**Instructions for the task:** Return only the stretch of the material below that begins with the line containing "The width and height of the screenshot is (652, 588)." and ends with the line containing "You are a computer-use agent. The", exactly; both of those lines belong to it.

****************

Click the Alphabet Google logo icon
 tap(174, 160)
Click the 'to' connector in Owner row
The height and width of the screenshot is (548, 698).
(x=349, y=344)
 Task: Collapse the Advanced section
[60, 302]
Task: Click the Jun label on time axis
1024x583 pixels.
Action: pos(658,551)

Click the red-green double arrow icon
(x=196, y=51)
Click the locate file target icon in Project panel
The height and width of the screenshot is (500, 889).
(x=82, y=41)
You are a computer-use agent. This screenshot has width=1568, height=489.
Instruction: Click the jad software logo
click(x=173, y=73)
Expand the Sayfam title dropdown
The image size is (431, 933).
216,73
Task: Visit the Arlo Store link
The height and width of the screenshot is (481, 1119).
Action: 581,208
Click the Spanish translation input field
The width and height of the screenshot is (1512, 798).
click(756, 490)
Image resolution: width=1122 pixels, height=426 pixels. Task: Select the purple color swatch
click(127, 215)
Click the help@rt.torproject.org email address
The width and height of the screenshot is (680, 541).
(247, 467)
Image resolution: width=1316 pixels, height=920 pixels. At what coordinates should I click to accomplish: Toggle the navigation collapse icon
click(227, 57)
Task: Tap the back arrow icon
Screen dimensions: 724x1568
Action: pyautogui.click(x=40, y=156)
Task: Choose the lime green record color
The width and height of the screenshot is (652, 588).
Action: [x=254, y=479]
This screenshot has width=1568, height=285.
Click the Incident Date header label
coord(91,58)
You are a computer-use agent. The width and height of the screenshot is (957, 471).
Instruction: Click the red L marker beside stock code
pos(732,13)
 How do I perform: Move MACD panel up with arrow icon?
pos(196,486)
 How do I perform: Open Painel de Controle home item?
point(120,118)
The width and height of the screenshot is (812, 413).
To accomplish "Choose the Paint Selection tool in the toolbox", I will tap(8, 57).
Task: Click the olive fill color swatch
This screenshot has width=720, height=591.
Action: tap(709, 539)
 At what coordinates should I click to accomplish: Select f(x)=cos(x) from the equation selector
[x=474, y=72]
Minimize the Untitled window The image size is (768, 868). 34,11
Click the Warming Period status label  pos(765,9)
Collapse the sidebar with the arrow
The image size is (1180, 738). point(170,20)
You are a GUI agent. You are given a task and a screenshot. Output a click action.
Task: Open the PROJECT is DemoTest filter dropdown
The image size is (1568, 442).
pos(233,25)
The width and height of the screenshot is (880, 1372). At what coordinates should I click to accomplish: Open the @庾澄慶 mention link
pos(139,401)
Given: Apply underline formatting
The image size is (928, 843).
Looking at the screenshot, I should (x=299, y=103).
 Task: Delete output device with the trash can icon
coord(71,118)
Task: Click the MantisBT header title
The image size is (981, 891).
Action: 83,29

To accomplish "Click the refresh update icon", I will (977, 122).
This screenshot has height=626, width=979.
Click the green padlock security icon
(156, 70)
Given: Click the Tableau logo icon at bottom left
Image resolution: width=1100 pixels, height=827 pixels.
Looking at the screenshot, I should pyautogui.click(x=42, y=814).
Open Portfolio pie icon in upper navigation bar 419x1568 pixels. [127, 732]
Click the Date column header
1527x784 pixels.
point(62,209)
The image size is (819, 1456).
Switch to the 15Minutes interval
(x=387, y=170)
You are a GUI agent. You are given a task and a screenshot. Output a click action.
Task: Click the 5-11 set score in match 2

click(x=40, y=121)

****************

**Task response:**
The width and height of the screenshot is (652, 588).
Action: [x=254, y=479]
This screenshot has width=1568, height=285.
Click the Incident Date header label
coord(91,58)
You are a computer-use agent. The width and height of the screenshot is (957, 471).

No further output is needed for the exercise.